##### Passage
User input
So that’s where the user inputs. It’s where you input your query because you’re trying to find the best pair of running shoes for you personally, not just what ChatGPT’s browser thinks is the best pair of running shoes.
Context understanding
So then what happens is there’s a context understanding that goes on. It analyzes what your current browsing session is, and that could be multiple tabs.
Now just so you know, the model can see what you’re browsing only with your permission. So you can switch this on or off in ChatGPT’s Atlas at the moment.
Information retrieval
Then what happens is there’s an information retrieval. If ChatGPT feels like it already has enough information in its local context, it can use that to answer your query directly. But more often than not, what it might do is use its retrieval APIs in order to search for newer, up-to-date information to give you a more complete and better answer, specifically to what you’ve asked.
Reasoning and answer generation
Then it moves into reasoning and answer generation.
The LLM fuses multiple things — the page context of what you’ve been looking at on the browser tabs in ChatGPT Atlas, the user intent, what it thinks you’re actually asking for to try and give you the answer that is most relevant to you, the retrieval of the supplied sources if it had to use the API to search live on the internet for answers, and relevant memory.
So it can look at your past chats and conversations that you’ve had in ChatGPT and decide if they’re relevant to also add into its answer.
##########
##### Source material
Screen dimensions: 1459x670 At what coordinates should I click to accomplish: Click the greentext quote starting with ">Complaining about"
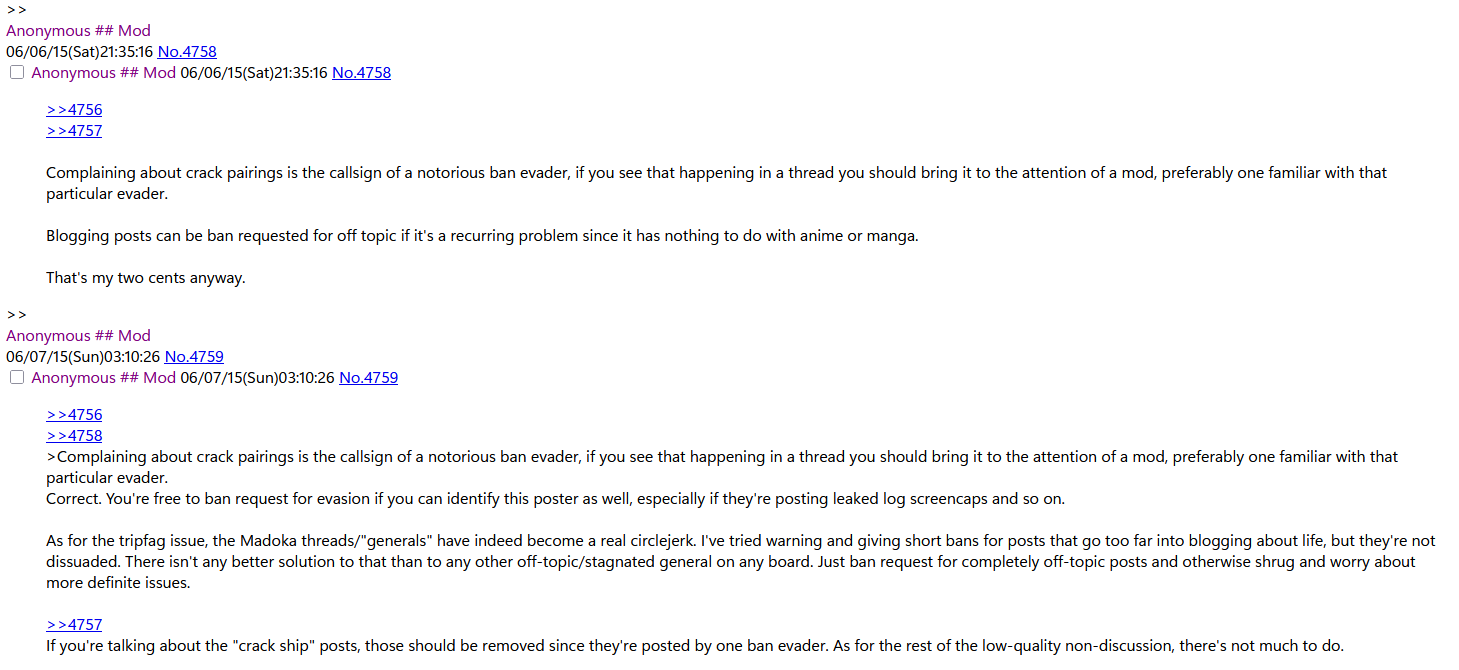(x=722, y=467)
##########
Questions to answer
1) In the ChatGPT Atlas passage, copy everything from "Now just so" down to "at the moment.".
2) According to the ChatGPT Atlas passage, what does the model need before it can see what you're browsing?

Solutions
1)
Now just so you know, the model can see what you’re browsing only with your permission. So you can switch this on or off in ChatGPT’s Atlas at the moment.

2) Your permission.